Tackling lipid biosynthesis of Mycobacteria

Rajesh Gokhale’s group has recently published the results of their study on how a recently discovered family of mycobacterial enzymes differs from their well known cousins found across all genera. The study demonstrates their importance as novel drug targets. They demonstrate how a subtle change in the amino acid sequence of the enzyme could determine the final outcome of catalysis by modifying rearrangements within the enzyme. In pathogenic mycobacteria, this large family of enzymes termed fatty acyl AMP ligases (FAALs) participate in the synthesis of complex lipids. These enzymes activate fatty acids to fatty acyl-AMP by coupling with a molecule of ATP, the cellular energy currency. The omnipresent FACLs, in contrast, extend this reaction by replacing AMP with a molecule of Coenzyme A. This seemingly minor difference in the reaction determines the ultimate fate of the activated fatty acid. Whereas FACL derived acyl-CoA caters for the routine metabolic needs like energy production by β-oxidation and phospholipid synthesis, FAAL derived acyl-AMP is channeled into complex lipids that confer virulent properties to this organism.

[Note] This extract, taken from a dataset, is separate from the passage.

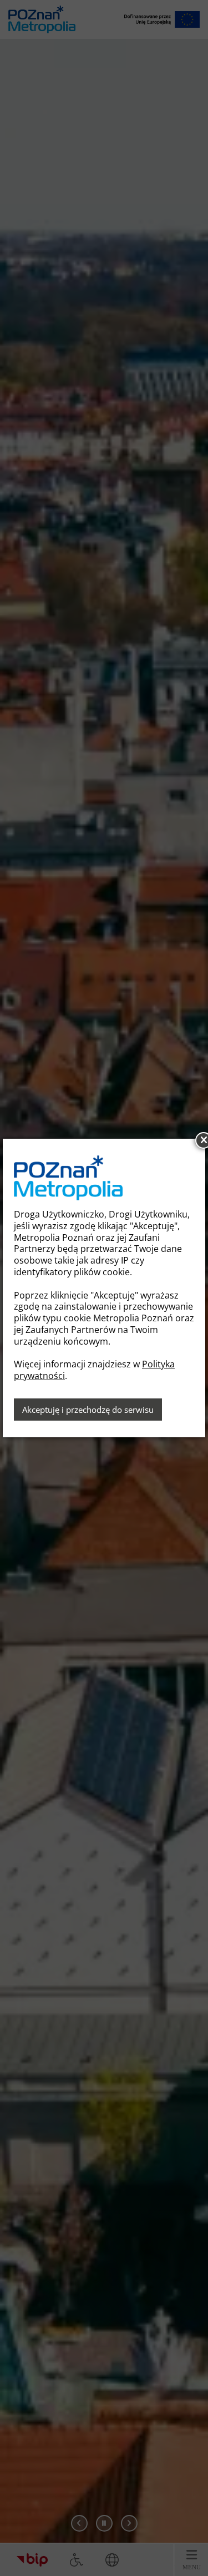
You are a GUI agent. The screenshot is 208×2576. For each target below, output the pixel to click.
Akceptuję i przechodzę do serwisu (88, 1409)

By employing a systems-based approach, the investigators have demonstrated how this enzyme family could be used as anti-mycobacterial targets. Simultaneous inhibition of many enzymes alters the delicate balance of lipids. Lack of these complex lipids alters the ultra-structure of mycobacteria rendering them vulnerable to environmental factors. From the point of view of drug discovery, this approach has immense potential, as a single compound simultaneously targets many pathways, most of which are essential for the mycobacterial virulence. With the emergence of multi-drug resistant strains and increased incidence of tuberculosis in patients suffering from AIDS, this discovery highlights a promising therapeutic strategy.